Fenomena desa wisata yang tengah jadi primadona healing kekinian, fakta kerap meninggalkan konflik sosial di masyarakat. Khususnya dari para pelaku wisata dan kelompok sadar wisata (pokdarwis). Dengan masyarakat sekitar yang memang tidak terlibat pada perilaku ekonomi berorientasi wisata.
Kemungkinannya adalah keengganan untuk terlibat secara langsung, dan atau tidak diikutsertakan mengurus sebuah lokasi wisata. Seperti yang penulis rasakan sendiri ketika mengunjungi Ds. Argosari, Senduro, Lumajang. Sebuah desa wisata yang menjadi lokasi transit jika hendak menuju puncak B-29/P-30.
Pokdarwis yang seharusnya memiliki wewenang untuk membantu kelola desa/kawasan wisata, justru kerap berbenturan dengan masyarakat lainnya. Lantaran tidak dianggap sebagai bagian dari perilaku ekonomi sadar wisata. Dimana biasanya kehadiran mereka justru ada di sentra-sentra transit moda transportasi umum area wisata.
Bukannya membantu memfasilitasi pelaku wisata, kehadirannya justru dianggap "meresahkan" karena sikap memaksanya. Dengan memberikan tarif sesukanya, tanpa ada alternatif yang saling menguntungkan. Walaupun secara tidak langsung, memang memberi kemudahan bagi pengunjung untuk dapat mengakses lokasi wisata dengan mudah.
Walau secara proporsional, tarif yang dikeluarkan lebih tinggi dari harga normal. Namun tetap saja, banyak para pelaku wisata yang tetap memakai jasa mereka. Disinilah letak persoalan perihal eksistensi dari Pokdarwis. Dimana seharusnya kehadiran mereka dapat meminimalisir persepsi negatif sebuah area wisata.

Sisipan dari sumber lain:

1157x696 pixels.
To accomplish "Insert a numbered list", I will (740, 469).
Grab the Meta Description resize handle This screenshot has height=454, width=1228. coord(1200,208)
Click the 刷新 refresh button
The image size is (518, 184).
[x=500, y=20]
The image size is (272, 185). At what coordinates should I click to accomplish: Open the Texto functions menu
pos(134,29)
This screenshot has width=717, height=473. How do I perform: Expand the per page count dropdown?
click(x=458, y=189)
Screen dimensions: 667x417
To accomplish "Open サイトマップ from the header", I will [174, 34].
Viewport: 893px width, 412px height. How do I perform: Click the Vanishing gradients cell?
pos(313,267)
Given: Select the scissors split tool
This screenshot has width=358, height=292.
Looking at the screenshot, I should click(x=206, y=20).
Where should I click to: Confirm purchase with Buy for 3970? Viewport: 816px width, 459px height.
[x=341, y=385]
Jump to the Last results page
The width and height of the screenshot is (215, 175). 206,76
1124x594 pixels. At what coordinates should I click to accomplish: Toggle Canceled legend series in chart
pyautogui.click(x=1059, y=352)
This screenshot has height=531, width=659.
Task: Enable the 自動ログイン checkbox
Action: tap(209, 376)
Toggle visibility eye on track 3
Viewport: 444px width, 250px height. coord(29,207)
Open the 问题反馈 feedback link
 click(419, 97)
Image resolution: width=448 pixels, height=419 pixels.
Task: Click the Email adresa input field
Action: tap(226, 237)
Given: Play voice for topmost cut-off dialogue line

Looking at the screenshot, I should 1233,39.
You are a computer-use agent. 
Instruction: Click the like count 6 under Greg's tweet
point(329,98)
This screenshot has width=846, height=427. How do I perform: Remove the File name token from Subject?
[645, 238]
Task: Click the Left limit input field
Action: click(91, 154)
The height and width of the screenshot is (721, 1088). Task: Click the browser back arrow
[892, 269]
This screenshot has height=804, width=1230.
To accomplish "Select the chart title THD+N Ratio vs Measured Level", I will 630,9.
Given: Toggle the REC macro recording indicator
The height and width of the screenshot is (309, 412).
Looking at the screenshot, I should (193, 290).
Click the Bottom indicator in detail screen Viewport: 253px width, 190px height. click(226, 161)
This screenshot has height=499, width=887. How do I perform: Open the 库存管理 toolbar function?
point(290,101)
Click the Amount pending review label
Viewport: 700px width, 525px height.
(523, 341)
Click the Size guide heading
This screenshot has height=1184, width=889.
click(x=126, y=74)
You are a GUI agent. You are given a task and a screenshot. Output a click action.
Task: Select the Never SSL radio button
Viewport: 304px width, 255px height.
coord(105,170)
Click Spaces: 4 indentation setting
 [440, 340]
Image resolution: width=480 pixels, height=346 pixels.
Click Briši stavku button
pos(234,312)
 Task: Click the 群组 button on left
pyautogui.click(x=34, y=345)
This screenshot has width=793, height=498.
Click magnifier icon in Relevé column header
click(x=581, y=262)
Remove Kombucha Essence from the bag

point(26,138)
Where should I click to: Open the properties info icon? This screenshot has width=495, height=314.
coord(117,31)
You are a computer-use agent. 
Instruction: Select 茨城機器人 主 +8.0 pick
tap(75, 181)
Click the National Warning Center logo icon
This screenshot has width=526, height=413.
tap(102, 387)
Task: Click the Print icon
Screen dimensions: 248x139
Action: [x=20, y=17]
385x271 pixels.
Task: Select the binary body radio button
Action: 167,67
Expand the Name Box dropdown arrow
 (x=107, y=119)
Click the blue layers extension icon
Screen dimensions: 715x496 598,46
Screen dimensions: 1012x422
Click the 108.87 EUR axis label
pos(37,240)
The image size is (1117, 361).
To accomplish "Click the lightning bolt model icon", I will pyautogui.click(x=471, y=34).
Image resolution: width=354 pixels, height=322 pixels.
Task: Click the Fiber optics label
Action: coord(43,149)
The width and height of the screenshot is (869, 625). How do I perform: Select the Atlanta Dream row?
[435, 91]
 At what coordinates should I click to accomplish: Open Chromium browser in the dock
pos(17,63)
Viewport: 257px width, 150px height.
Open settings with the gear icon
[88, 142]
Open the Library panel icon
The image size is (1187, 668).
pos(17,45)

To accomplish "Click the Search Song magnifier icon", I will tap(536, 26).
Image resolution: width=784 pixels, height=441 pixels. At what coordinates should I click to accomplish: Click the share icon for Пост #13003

Kesadaran menjaga area wisata agar mendapat apresiasi positif, tentu sudah menjadi tujuan didirikannya Pokdarwis. Walau harus berbenturan dengan masyarakat lain. Dalam hal ini, yang memiliki kepentingan pribadi tanpa menghiraukan aturan yang telah ditetapkan. Semisal bagi para ojek lokal yang berada di luar Pokdarwis, tepatnya di sekitar Pasar Senduro.
Faktanya mereka kerap "memberi" tawaran bagi para pelaku wisata untuk memakai jasanya. Berikut dengan ketersediaan sarana transportasi umum yang memang memberi akses ke area wisata. Ada semacam keterikatan antara satu dan lainnya, kala melihat potensi "cuan" telah nampak, walau hal itu bukanlah menjadi wewenang dan tanggung jawabnya.
Jadi, dalam catatan ini dapat diterangkan, bahwa Pokdarwis pun tak dapat mencegah persoalan ini mengemuka. Termasuk aparatur setempat, yang memang tidak berkewenangan memfasilitasi gap antar masyarakat. Kecuali ada kebijakan tepat sasaran, dalam upaya pemanfaatan dan pengelolaan bersama sebuah area wisata.
Seperti di kawasan Batu, Malang, yang menawarkan konsep ekowisata langsung dengan masyarakatnya. Dengan arahan dan kebijakan yang tepat dari pemerintah setempat. Agar tidak terjadi clash antar masyarakatnya. Walaupun konsekuensi yang didapatkan, belum tentu mampu menutupi persoalan ekonomi secara baik.
Dimana potensi ekonomi dapat dikembangkan secara baik jika semua aspek dapat bekerjasama dan saling melengkapi. Poin inilah yang kiranya penting dicermati bagi seluruh masyarakat dengan potensi wisata daerahnya. Agar tidak ada yang merasa dirugikan ataupun disalahkan, menimbang kemajuan wisata tentu berangkat dari kesadaran masyarakatnya.